Slovenian language has a terrible lack of widely available tools for text processing so about a year ago I had to build my own part-of-speech tagger based on widely available IJS JOS-1M corpus with help of NLTK library. Afterwards I published it on my GitHub account as a collection of scripts to train a model which wasn't really widely useful.
So now I've fixed the situation by publishing a pre-built version of the POS tagger on PyPi with updated usage and documentation.
To use it, just install it with pip
:
pip install slopos
This will install the tagger and it's dependencies NLTK and PyYAML.
To use just call tag
method on slopos
module:
import slopos
tags = slopos.tag("Jaz sem iz okolice Ljubljane")
print tags
[('Jaz', 'ZOP-EI'),
('sem', 'GP-SPE-N'),
('iz', 'DR'),
('okolice', 'SOZER'),
('Ljubljane', 'SLZER.')]
Note that import slopos
will take awhile - it has to load and unpack the tagger.

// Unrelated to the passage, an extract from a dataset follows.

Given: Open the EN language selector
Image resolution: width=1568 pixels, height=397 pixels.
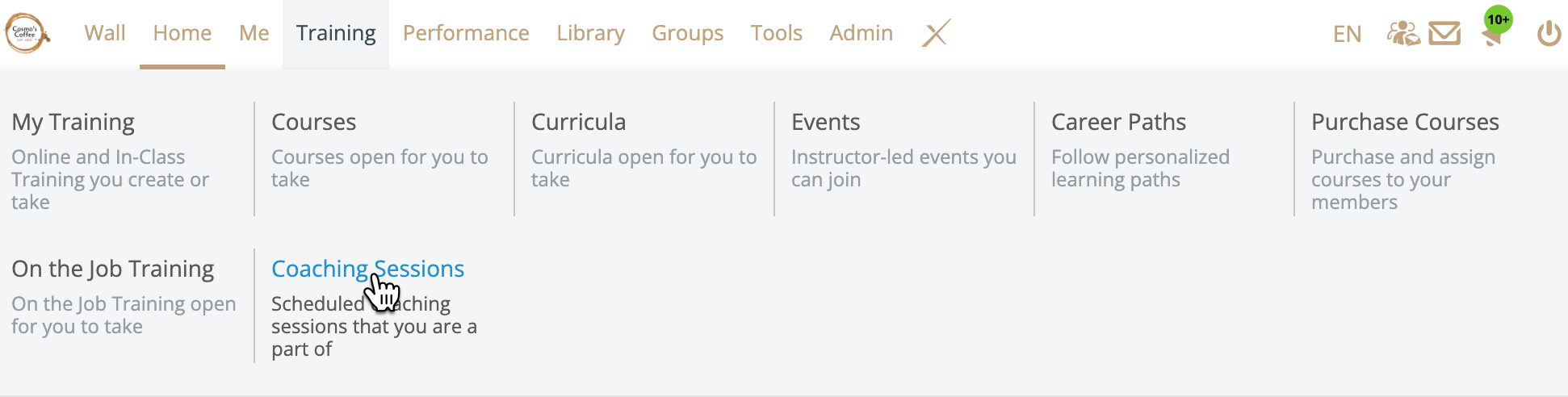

The tagger tokenizes the sentence automatically and returns the result in form of (word, tag)
tuples. Tags are constituted from sequence of letters, where each subsequent letter gives more detailed classification of the word. The first letter always denotes general word class (e.g. S - noun, G - verb, etc.). Words that cannot be classified are marked with tag -None-
.
Full tag reference is available in tag_reference-sl.txt file on GitHub.
The project is still available on GitHub under LGPLv2.1 license. Any contribution and bug fixes in form of a pull request is very appreciated.